Crazy Rich Asians is a radical feminist film.
(Heads up: this review includes spoilers.)
The premise: Rachel Chu (Constance Wu) meets Nick Young (Henry Golding). They go back to Singapore for his best friend’s wedding.
The conflict: Nick has neglected to tell Rachel that he and his family are the veritable Kardashians of Singapore.
The resolution: It all works out.
The boy-meets-girl, boy-loses-girl, boy-wins-girl-back plot is not a new one.
But this is not a movie about a boy and a girl. This is a movie about relationships between women. The plot line is classic, but the romantic reconciliation at the end of the film does not celebrate the fact that romance—or love, true love (please imagine the priest from The Princess Bride)—has triumphed. It celebrates women.

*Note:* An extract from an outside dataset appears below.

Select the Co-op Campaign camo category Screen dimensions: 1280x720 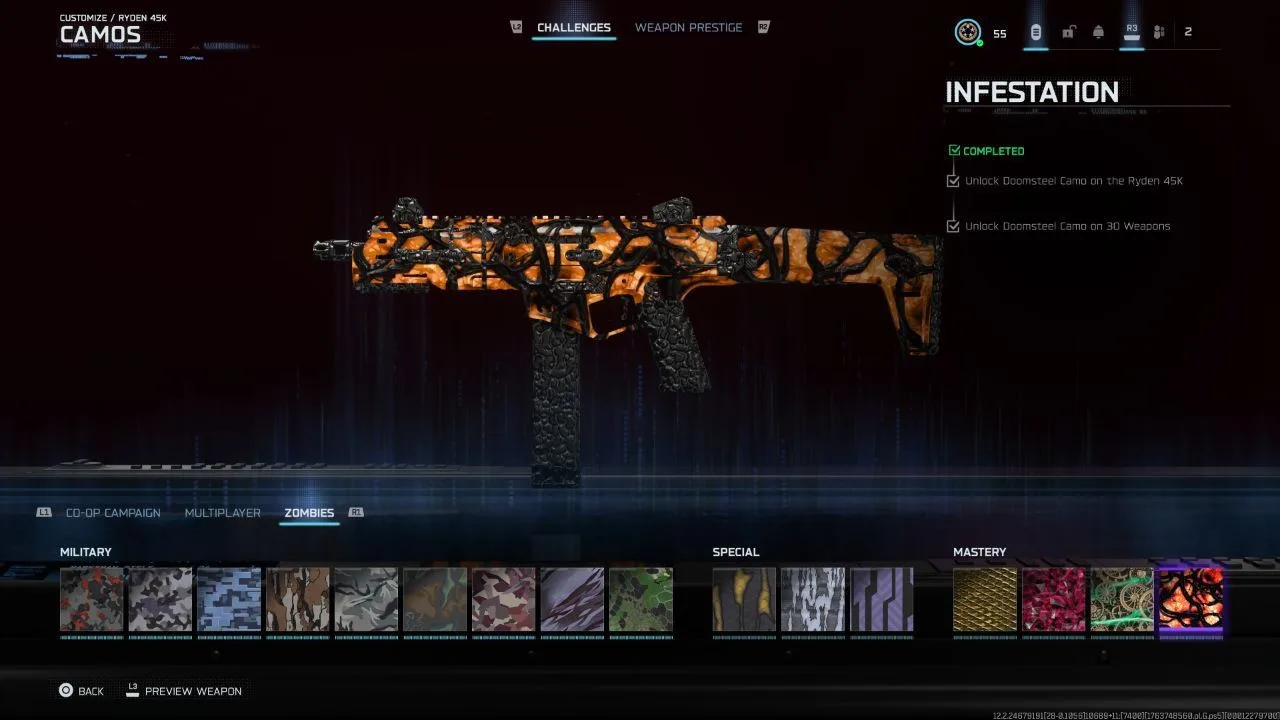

Rachel is an economics professor at NYU. The base pay for this is over 200K (according to Glassdoor.com). But her potential mother-in-law Eleanor (Michelle Yeoh), with a boatload of vitriol, tells her that she will not be enough for the legacy of the Young family. This drama is at the center of the plot. You can imagine how the rest goes: disastrous bachelorette party, serious talk between groom-to-be and best man, montage scene with dresses, etc.
Let’s skip to the end. Surprisingly, the climax does not take place in the (inevitable) proposal. The real win is in a scene when Rachel shows her intelligence, her prowess, and her strength, despite her less-than-Kardashian status, in a game of Mahjong. She’s not a professor at NYU for nothin’.
The rich side plots continue the feminist theme. Just one example: Nick’s cousin Astrid, (Gemma Chan), discovers her husband (Pierre Png) is having an affair. The resolution involves Astrid telling her husband that she is not responsible for making him feel like a man: a direct attack on male fragility. Whoa.
The film is a tour-de-force because its focus is on powerful women who reject a standard patriarchal narrative. Crazy Rich Asians is a classic romcom that explicitly rejects the misogynistic principles of romcoms.
Go see it.
PS: It’s based on the book by Kevin Kwan. You should probably read it too.